LA FLAMME DU BOULANGER

 

LA FLAMME DU BOULANGER

                                                LA FLEMME DE LA BOULANGÈRE

 

On aurait pu croire à un rimaique ricain ou à une version remaniée ou édulcorée ou même un peu chamboulée genre franchouillarde façon série télé du film de Pagnol La femme du boulanger, celui  avec le grand Raimu et la parfaite et troublante Ginette Leclerc (soit une esPagnolade, en quelque sorte !) ; on reprendrait alors le thème en le mettant au goût du jour (les nouvelles technologies de fabrication du pain, quelques scènes de panpan cucul pas trop hard quand même, versions multi-lingues et pour mal-entendants), on ferait appel à Julia Roberts et à Anthony Hopkins… et cela aurait pu repartir dans les années 2010 au lieu de 1938, dans une quelconque grande ville du nord au lieu d’un petit village du midi, avec en plus le génial Galabru dans le costume du non moins grandiose Charpin et hop, financement, production, tournage, promotion, distribution, le tour est joué, succès assuré… et pourtant… rien de tout cela :

Bien avant sa sortie de l’école, Jeff rêvait de devenir boulanger comme son oncle préféré qui, disait gentiment ce dernier, lui avait refilé le virus de la boulange. Libéré des études primaires, il entra à quatorze ans dans un lycée professionnel, passa avec brio tous les examens, CAP, BAC pro de boulanger-patissier et à la mort de son oncle s’installa dans la boutique que celui-ci lui avait léguée. Il avait vingt-trois ans. Travailleur acharné, il était apprécié de la clientèle autant pour la qualité de ses pains et de sa patisserie que pour son affabilité et son sens du commerce. Il rencontra Mélanie dans un bal grâce à des collègues, ce fut le coup de foudre et ils se marièrent rapidement, la clientèle de plus en plus nombreuse fut attendrie par le beau couple qu’ils formaient, lui au labo, elle derrière son comptoir ; en somme un cliché bien de chez nous.

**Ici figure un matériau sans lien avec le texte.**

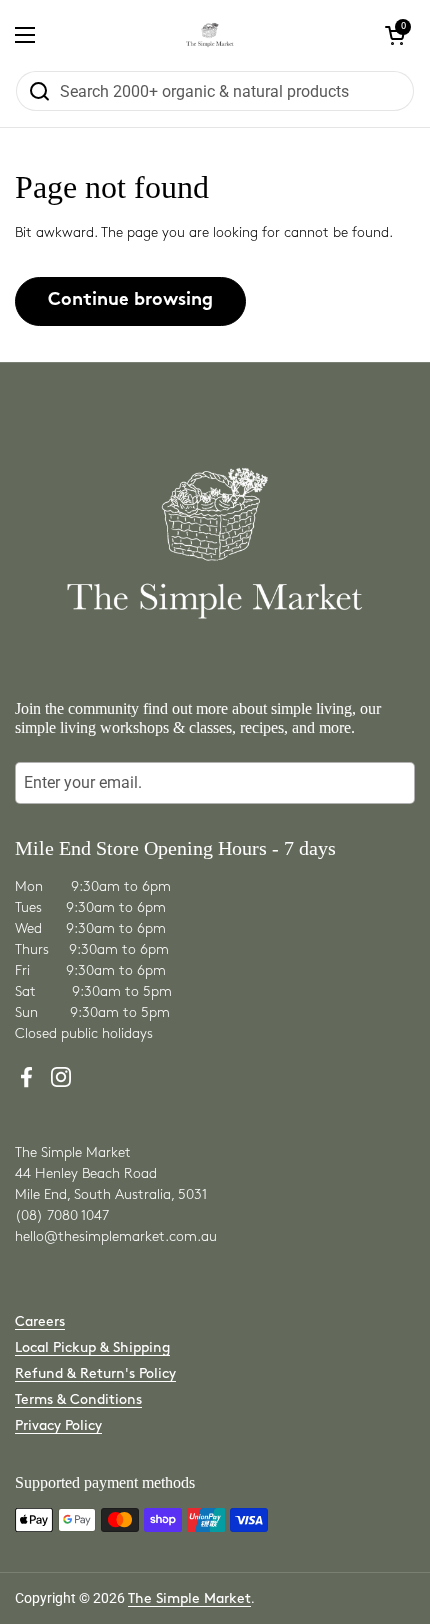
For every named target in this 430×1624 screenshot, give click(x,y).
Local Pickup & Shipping (92, 1347)
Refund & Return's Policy (95, 1373)
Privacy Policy (58, 1425)
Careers (40, 1321)
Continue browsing (130, 300)
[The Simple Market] (210, 35)
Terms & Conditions (78, 1399)
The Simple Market (189, 1598)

 Cela prit une autre tournure quand notre beau boulanger (j’avais oublié de vous informer que notre gaillard était d’une beauté du genre George Clooney pour faire rapide avec en plus un corps d’athlète), suite à une émission sur la boxe à la télé qu’il regardait le ouiquainde, décida de s’inscrire dans une salle d’entraînement de boxe près de chez lui, pour voir, disait-il, rien que pour voir… on allait bientôt voir qu’il se mit à fréquenter ce lieu assidument au point de négliger son travail : il avait attrapé un autre virus, celui  de la boxe, à vingt-six ans. Non seulement, il commença par s’entraîner tous les jours, ses professeurs étant étonnés de sa faculté à apprendre, à encaisser les coups et surtout à en donner, mais maintenant il voulait devenir champion.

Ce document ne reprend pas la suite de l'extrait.